WORK ITEM →
Please answer these questions from the text on bank regulators during the coronavirus outbreak:
1. Which state is named as an example of one that ceased its exams of state banks?
2. What average return on assets did Wisconsin's state chartered banks have in 2019?
3. According to Jeff Plagge, what share of the Department of Banking staff works from home?

QUOTED PASSAGE →

Regulatory agencies across the Upper Midwest have taken steps to help banks through the coronavirus outbreak. Regulators are reducing exam schedules, making it easier for banks to do business online, waiving notification requirements and taking other steps to make it easier for bankers to serve as many customers as possible during a crisis that has plunged the nation into recession.
Some states, such as Nebraska, ceased its exams of state banks, while states such as Minnesota, Wisconsin and Iowa went to remote exams only.
Conditions were generally strong as the banking industry slid into the crisis mid-March. Wisconsin’s 143 state chartered banks, for example, averaged 1.25 percent return on assets in 2019; average capital ratio was 11.86 percent.
“For several years, Minnesota banks have been improving net interest margin, profitability and capital,” commented Maxwell Zappia, deputy commissioner of financial institutions in the state of Minnesota. “That is all going to pay off now. The banks enter the crisis with a strong balance sheet.”
For state examiners, remote work is a way of life, so their adjustment to co-working or remote working is less jarring for them than it has been for employees in other lines of work. “Sixty percent of the Department of Banking staff works from their homes anyway,” observed Jeff Plagge, Iowa Superintendent of Banking. Many banks, he said, have excellent imaging capabilities, making remote exams all the easier to conduct.
Regulators are stressing the importance of serving customers. “Prudent efforts to help consumers and businesses will not be subject to examiner criticism,” wrote Deborah Hagan, secretary of the Illinois Department of Financial and Professional Regulation, Division of Financial Institutions. “The Department supports Illinois banks and credit unions that choose to issue their capital and liquidity buffers to lend and undertake other supportive actions in a safe and sound manner.”

INPUT DATA →
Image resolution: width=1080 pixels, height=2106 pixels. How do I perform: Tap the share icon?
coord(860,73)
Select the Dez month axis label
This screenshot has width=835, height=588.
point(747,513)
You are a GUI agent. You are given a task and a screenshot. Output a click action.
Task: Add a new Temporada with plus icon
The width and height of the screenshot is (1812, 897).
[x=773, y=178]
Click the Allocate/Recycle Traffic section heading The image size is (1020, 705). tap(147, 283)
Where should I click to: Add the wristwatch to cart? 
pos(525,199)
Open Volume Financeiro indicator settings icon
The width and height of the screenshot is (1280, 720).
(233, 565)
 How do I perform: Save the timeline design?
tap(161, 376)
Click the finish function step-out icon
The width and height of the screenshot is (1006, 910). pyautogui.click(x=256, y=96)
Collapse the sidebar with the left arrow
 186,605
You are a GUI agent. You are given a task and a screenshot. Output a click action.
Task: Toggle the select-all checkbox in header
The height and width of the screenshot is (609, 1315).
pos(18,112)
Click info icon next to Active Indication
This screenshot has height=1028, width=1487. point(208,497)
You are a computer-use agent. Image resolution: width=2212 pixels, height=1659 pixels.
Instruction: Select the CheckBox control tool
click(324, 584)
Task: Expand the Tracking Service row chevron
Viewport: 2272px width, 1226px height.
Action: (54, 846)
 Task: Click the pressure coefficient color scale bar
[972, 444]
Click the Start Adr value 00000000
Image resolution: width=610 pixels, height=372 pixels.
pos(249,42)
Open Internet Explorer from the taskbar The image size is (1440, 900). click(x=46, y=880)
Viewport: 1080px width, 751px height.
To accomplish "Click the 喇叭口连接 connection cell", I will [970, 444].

REPLY →
1. Nebraska
2. 1.25 percent
3. Sixty percent